Part III: Can Logistics Providers Keep UK Supply Chains Moving Through the Headwinds?

UK Logistics Providers: Increased Demand, Unprecedented Disruption

Delays in HGV tests, withdrawal of agency labour and the impact of Brexit have contributed to a steadily increasing shortfall in HGV drivers that has seen the industry make headlines in recent weeks. A closer look unveils an industry running on thin margins with rising cost pressures and, despite growth from online sales, not all sectors are upholding demand.

The UK haulage industry comprises a few large, national operators who will typically own warehousing space and offer a wide range of end to end logistics services, including storage solutions, warehouse management and supplier management, alongside general haulage, and smaller mid-market operators who will fulfil their own contracts and may also be subcontracted by larger players.

These smaller operators may also be a member of one of a handful of national pallet networks that provide a distribution network across the UK. Networks will typically have hubs located across the country, supplemented by strategically positioned member depots (by postcode area) to ensure maximum geographical coverage and facilitate efficiencies through route optimisation and reduced mileage.

Whilst certain operators in the industry are experiencing significant growth and increased demand, some businesses are struggling to adapt to the rapidly changing competitive landscape. This is especially evident with smaller players which lack the ability to pass on increasing costs and we are starting to see companies succumb to these issues.

We expect to see clear winners and losers emerging in the sector in the coming months, depending upon an operator’s ability to attract and retain staff, pass on rising costs and/or absorb margin reduction.

Heavy Goods Vehicle (“HGV”) Driver Shortages

This driver shortage issue existed prior to both Covid-19 and Brexit and has been steadily increasing for several years, due to relatively low pay and tough working conditions making it difficult to attract new drivers to replace an ageing workforce.

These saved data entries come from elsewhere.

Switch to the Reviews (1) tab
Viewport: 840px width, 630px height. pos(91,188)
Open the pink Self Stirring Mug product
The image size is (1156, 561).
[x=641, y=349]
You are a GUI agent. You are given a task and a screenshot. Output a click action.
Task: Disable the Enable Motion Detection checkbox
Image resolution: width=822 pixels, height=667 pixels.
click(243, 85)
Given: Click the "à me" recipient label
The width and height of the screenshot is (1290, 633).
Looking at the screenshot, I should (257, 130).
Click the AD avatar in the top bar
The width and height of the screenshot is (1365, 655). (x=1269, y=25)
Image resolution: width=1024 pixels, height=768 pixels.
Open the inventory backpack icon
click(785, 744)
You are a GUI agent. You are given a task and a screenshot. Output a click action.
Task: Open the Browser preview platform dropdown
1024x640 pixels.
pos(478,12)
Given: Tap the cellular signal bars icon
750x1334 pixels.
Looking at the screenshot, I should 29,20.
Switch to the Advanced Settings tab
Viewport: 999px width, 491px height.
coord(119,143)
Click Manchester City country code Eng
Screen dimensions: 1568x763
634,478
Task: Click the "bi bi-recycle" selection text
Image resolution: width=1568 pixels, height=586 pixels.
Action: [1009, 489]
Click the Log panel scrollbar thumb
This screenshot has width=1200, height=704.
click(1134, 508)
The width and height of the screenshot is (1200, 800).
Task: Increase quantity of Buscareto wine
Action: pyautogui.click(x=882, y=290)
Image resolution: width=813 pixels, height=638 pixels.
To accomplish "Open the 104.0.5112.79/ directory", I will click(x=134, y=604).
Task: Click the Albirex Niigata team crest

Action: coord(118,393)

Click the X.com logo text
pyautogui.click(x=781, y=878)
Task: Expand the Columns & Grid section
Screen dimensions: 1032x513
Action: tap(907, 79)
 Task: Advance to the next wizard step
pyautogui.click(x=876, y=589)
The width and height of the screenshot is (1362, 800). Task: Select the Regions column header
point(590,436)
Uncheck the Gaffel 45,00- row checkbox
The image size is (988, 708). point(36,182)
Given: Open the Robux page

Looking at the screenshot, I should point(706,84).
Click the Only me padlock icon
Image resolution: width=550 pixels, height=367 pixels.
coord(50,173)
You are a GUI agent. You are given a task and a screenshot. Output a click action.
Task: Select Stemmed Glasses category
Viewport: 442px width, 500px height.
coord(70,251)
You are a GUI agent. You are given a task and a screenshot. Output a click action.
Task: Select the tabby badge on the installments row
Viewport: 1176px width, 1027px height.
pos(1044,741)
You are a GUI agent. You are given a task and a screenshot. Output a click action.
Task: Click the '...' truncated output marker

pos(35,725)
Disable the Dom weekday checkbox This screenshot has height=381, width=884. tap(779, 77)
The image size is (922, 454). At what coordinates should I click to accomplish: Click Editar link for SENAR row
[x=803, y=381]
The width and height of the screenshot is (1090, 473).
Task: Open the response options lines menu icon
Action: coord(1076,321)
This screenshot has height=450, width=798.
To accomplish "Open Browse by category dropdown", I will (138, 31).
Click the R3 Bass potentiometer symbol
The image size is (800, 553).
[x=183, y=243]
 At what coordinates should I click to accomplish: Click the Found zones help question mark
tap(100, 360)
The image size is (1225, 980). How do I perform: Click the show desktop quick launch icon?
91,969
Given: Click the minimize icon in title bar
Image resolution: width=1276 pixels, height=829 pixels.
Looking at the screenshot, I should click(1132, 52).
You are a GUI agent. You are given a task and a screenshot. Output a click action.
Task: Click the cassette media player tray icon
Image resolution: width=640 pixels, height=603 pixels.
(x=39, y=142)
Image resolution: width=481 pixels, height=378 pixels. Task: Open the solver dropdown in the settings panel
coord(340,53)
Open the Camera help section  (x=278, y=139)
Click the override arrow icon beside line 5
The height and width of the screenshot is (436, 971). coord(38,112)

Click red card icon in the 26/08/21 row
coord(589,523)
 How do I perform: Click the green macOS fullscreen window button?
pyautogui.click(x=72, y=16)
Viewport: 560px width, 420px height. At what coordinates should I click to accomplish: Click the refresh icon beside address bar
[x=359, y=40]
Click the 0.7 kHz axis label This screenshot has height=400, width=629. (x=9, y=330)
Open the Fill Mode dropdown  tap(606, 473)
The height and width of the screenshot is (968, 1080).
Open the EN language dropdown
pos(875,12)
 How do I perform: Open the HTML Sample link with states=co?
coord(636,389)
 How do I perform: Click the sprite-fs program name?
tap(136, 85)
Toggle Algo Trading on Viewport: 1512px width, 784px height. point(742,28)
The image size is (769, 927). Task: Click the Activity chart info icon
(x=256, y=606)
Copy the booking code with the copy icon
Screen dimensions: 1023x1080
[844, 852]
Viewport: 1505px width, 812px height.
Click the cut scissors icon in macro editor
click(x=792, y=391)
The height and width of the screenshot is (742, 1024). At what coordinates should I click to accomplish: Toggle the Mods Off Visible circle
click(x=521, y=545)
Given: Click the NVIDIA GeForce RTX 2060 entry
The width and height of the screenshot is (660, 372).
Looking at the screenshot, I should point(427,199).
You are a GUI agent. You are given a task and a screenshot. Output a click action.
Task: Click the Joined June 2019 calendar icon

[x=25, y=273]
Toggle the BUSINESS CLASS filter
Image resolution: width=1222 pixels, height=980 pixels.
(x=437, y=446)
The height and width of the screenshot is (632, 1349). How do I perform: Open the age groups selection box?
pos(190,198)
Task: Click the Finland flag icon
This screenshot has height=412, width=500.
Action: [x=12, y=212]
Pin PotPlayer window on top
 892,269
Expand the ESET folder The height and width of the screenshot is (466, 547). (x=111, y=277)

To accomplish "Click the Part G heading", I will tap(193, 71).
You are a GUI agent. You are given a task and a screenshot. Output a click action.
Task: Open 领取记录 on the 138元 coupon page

Technology and ESG Investment

A continued focus on sustainability and increasing environmental regulation will continue to impact the sector. Disruption, uncertainty and increased bureaucracy resulting from Brexit has also caused delays, increased costs and placed a greater focus on the systems and processes required to deliver an efficient service. Larger, cash rich operators are more likely to invest in certain technologies to increase efficiency, improve profitability and meet increasingly important Environmental, Social and Governance (“ESG”) targets.

Shifting Retail Landscape

As noted in Part 2 of our Supply Chain Crisis series looking at Shipping, consumer demand in the West has shifted from services to goods, which has driven demand for UK hauliers to transport container goods to market once landed from overseas.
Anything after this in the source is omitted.